On the contrary, I would argue that sometimes destroying some part of history is a good thing.
It's important to note that all git commit histories are created equal, but some are more equal than others. You might think that commits in branches usually denote some important milestones. For example, in the first commit you implement parts of the feature, and then in the second commit you implement the other half of the feature. Nevertheless, from my experience, such nice commits are rarely the case. In reality, you have all kinds of junk commits in between, like this:
The junk commits are not really important. Usually you do something wrong in the commits. Other people who are reading your code probably don't care what you did wrong. They are more likely trying to find in your commit what is the correct way of solving a problem, in which case only the final squashed commit matters.
Such junk commits can also make the experience of git blame
unnecessarily worse. For example,
instead of finding the commit that might explain the rationale of including a line, you see this
fix linter error
commit:
Of course, you can still click on the commit and it can lead you to the pull request. However, that is extra work that can be easily avoided if you use 'squash and merge' in the first place.
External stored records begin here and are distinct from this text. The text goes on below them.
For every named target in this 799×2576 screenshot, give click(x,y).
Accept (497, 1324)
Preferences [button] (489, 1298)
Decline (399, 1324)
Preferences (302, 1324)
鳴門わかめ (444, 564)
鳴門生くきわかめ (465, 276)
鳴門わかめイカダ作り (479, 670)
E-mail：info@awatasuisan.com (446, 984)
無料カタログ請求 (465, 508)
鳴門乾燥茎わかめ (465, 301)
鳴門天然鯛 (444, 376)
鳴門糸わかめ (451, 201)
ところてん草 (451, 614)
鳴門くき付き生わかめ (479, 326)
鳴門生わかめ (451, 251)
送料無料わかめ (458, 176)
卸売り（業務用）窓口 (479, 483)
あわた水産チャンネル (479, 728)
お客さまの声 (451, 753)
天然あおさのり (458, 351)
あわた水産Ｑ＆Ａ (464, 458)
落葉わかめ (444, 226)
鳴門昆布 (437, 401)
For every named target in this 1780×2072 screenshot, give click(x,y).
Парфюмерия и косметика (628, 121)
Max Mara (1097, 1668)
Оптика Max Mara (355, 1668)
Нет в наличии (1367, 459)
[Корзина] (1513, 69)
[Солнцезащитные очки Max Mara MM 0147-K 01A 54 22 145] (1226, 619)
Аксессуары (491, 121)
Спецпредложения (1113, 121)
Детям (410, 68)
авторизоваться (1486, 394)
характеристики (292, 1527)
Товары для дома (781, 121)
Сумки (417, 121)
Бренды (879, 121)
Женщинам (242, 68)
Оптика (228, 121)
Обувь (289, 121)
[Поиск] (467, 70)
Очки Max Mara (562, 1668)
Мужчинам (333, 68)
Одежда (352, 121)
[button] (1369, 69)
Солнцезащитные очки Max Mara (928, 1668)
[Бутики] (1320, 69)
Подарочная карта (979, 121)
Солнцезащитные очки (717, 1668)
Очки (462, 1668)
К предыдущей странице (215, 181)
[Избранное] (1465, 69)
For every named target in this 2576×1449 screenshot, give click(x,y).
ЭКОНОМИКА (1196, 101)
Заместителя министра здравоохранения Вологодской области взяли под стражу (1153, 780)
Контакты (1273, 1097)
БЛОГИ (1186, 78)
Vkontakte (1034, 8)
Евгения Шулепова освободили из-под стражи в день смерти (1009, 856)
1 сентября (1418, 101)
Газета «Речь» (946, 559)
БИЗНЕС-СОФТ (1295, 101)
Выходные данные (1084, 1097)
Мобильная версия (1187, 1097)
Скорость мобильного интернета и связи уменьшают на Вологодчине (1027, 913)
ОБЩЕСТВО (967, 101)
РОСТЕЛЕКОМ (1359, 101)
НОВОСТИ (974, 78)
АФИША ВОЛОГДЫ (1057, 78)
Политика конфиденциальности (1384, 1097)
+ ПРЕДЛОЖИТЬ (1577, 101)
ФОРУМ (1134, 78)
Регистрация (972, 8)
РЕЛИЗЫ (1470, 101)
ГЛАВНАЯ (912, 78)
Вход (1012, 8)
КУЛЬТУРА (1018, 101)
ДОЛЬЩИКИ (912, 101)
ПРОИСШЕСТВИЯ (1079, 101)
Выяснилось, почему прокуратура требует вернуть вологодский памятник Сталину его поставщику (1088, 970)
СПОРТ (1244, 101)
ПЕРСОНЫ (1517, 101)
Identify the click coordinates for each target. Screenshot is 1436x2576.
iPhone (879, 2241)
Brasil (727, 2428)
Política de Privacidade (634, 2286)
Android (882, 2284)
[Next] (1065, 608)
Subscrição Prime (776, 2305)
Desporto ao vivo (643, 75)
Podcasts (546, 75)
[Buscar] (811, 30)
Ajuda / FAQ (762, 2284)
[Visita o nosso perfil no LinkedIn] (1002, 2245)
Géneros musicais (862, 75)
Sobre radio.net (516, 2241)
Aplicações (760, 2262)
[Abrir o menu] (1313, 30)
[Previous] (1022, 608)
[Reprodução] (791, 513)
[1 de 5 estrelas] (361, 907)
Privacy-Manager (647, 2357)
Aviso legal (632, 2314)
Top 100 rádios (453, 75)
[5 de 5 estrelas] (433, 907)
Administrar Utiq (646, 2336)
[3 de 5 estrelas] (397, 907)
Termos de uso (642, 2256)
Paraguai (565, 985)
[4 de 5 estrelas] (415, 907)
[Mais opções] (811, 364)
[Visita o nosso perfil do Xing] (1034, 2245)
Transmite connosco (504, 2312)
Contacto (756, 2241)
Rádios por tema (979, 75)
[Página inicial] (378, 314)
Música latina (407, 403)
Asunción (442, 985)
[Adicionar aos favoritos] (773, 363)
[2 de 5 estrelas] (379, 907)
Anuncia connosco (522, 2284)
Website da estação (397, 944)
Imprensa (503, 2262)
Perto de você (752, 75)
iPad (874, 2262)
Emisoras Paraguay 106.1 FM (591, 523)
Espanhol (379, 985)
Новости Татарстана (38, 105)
Finally, the argument that the commit history is lost is simply not true, at least on GitHub. You can always go to the pull request, and GitHub pull requests keep all the commit history even if the branch is deleted. For example, these junk commits will be kept forever:
Yes, it is extra work to go to the pull requests to see the full commit history, but the reality is that the need for seeing the final result as a whole is much more common than seeing individual commits as a process.
Conclusion
Now we have arrived at the inevitable conclusion that squash and merge is the best option for most use cases of software engineering, because it produces linear history that is useful and readable. It's worthy to note that it's not my random personal opinion. A lot of high-impact open source repositories like Docusaurus and Babel both choose the same approach for the same reason.
In the end, if you are convinced by this blog post, you can easily enforce squash and merge only by unselecting all the other merge options in the repository settings.